Elderly Black and Hispanic patients with advanced cancer are less likely than white patients to receive opioid medications for pain relief in the last weeks of life, according to new research from the Dana-Farber Cancer Institute.
The research builds on more than 20 years of evidence showing racial disparities in pain management.
“It adds another layer of evidence showing just how pervasive racial bias is in medical care, even in places where you’d expect that not to be the case,” said Dr. Haider Warraich, a physician at Brigham and Women’s Hospital, Harvard Medical School and the VA Boston Healthcare System, who was not involved in the research.
The new study, published online today in the Journal of Clinical Oncology, is the largest to examine disparities in opioid access among patients with cancer in the country.
Researchers examined opioid prescription orders between 2007 and 2019 for 318,549 Medicare patients with terminal cancer over the age of 65 who were nearing the end of life.
They found that, compared to white patients, Black patients were 4.3 percent less likely to receive any opioid and 3.2 percent less likely to receive long-acting opioids near the end of life. Hispanic patients were 3.6 percent less likely to receive any opioids and 2.2 percent less likely to receive long-acting opioids.

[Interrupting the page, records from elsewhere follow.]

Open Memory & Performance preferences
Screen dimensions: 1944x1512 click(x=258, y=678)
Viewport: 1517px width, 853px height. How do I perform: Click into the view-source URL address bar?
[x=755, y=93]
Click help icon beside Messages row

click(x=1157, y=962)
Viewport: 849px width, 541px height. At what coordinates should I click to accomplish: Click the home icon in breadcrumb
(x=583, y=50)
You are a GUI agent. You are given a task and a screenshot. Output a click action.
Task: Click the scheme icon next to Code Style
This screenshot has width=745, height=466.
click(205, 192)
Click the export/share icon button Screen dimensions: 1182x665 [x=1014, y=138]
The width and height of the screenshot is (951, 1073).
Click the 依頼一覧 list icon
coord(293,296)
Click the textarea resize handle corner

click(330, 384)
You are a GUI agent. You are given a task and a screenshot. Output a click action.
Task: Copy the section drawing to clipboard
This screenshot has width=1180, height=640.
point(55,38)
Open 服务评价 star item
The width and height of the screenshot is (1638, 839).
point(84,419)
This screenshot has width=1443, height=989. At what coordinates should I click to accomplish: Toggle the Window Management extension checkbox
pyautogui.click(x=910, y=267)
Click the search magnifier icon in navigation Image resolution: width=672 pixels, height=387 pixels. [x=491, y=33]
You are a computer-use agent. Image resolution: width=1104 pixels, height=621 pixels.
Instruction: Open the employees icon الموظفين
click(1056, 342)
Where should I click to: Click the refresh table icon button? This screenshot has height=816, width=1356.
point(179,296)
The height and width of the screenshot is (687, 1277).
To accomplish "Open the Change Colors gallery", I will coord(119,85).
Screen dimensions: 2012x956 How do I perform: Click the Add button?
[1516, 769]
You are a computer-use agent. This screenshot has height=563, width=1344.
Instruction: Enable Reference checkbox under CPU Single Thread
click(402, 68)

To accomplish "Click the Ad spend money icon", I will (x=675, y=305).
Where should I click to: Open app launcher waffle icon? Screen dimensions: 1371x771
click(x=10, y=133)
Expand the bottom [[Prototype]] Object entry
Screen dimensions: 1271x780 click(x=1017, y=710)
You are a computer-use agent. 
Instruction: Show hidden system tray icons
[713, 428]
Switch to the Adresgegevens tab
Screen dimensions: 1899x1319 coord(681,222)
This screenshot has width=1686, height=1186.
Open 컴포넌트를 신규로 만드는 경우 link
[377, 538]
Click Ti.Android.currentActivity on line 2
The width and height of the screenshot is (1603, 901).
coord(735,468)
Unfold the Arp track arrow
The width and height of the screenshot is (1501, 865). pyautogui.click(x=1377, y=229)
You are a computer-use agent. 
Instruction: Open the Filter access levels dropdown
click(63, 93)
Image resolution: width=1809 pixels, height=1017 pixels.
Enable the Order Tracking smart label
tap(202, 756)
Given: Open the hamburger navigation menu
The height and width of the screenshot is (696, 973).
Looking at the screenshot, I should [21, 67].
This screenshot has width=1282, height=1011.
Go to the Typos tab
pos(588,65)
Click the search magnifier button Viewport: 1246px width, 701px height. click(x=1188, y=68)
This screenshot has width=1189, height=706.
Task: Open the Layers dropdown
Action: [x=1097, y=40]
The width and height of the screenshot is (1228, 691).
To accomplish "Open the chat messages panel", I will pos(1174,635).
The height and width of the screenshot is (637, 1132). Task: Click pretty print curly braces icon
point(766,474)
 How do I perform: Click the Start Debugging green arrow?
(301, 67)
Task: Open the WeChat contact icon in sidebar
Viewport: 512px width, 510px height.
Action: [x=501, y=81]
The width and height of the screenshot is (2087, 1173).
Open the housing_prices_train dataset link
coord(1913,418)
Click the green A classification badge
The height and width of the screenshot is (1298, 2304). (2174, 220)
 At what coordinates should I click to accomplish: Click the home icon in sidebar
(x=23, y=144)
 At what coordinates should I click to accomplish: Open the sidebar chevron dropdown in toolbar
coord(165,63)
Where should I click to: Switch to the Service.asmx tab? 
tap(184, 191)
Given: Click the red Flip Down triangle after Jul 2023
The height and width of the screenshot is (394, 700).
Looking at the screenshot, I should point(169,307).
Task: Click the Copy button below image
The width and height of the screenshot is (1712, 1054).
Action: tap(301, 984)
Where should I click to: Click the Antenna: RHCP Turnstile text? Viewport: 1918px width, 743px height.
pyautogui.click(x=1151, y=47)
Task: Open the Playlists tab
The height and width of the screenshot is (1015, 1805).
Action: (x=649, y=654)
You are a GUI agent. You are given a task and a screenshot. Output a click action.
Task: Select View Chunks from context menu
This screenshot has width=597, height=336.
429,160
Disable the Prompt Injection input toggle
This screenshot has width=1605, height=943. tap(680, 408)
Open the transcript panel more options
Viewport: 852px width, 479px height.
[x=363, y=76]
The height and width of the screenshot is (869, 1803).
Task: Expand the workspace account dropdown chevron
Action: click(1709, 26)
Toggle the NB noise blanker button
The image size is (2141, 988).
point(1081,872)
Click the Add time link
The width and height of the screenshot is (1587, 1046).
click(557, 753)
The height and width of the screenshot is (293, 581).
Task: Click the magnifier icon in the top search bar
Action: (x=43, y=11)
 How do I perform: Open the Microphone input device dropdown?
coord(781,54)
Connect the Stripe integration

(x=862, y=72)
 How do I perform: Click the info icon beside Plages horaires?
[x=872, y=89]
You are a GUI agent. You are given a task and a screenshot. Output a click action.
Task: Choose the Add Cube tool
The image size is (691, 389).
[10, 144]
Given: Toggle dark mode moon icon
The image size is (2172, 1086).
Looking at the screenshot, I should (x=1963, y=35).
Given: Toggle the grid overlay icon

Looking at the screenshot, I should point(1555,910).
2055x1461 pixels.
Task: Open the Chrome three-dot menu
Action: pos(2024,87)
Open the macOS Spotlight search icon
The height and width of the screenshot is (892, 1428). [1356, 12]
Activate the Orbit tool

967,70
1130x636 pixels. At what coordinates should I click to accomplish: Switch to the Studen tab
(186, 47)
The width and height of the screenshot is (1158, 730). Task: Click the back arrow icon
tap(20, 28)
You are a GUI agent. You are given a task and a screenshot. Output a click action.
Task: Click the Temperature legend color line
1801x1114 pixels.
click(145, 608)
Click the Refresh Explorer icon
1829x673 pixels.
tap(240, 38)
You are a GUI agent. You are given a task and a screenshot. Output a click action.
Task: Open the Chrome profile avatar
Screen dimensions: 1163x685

When Black and Hispanic patients did receive opioids for pain management, they usually received lower doses in the last month of life than the average white patient, according to the findings. Black men faced the greatest inequities and were found to be the least likely demographic to be prescribed “reasonable doses,” according to Dr. Alexi Wright, a medical oncologist and Director of Gynecologic Oncology Outcomes Research at Dana-Farber Cancer Institute and a senior author of the study.
“Cancer pain is one of the few conditions where there’s broad consensus that opioids are the treatment of choice,” said Dr. Astha Singhal, an assistant professor at Boston University’s Henry M. Goldman School of Dental Medicine, who was not involved in the research. “Pain management is one of the prime goals in end-of-life cancer patients, so to see the disparities in this group is quite striking”
The study did find a steady decline in access to opioids for patients of all races and a rapid increase of urine drug screening during that time period. Black patients, however, were more likely than any other group to undergo urine drug screening when receiving opioid therapy.
“These patients are near the end of life,” said Dr. Andrea Enzinger, a medical oncologist and palliative care physician at Dana-Farber Cancer Institute and the study’s lead author. “Unless there is a known history of substance misuse or some other very strong indication, it’s difficult to imagine why this is an important part of their pain treatment.”
Increased restrictions on prescription opioids in the wake of a national opioid crisis have significantly decreased patient access to these drugs. Although the restrictions are aimed at curbing opioid abuse, researchers have noted that, in some instances, they have made it more difficult for terminal cancer patients to get the pain medication drugs they need.
Since the Centers for Disease Control and Prevention published its opioid guidelines in 2016, more than half of U.S. states have adopted legislation restricting opioid prescription and/or dispensation for acute pain citing 2016 CDC guidelines. Although these guidelines excluded patients with active cancer, they have been widely “misapplied...leading to significant opioid access issues for persons with chronic pain, including cancer,” according to Dr. Salimah Meghani, a professor of nursing at the University of Pennsylvania School of Nursing who researched race-based disparities in pain treatment.
“Obviously, a lot of these regulations are appropriate, because we want to stem the tide of the opioid crisis, but they’ve been a very blunt tool,” Enzinger said. “These aren’t just cancer patients, we’re looking at dying cancer patients.”
Findings from the new study suggest that doctors lack “trust” that their Black and Hispanic patients won’t misuse the medication, Warraich said. He said this is particularly inappropriate considering, during the course of the study, overdose deaths and addiction rates from opiates were statistically much higher amongst white individuals.
Previous studies have found that doctors who underprescribe pain medication to Black people hold false beliefs about biological differences between races. A 2016 survey of 222 white medical students and residents found that half believed Black people feel less pain than white people, a myth that dates back to the time of slavery.
The new study’s authors plan to continue researching racial disparities in the pain management of cancer patients to identify the main causes of these inequities and devise appropriate solutions.
“Our next step is to understand the drivers of this and see how much of this can be explained by individual physicians’ behaviors, clinics instituting drug screening policies or area level things such as pharmacy access,” Wright said. “To understand it, but importantly, to change it.”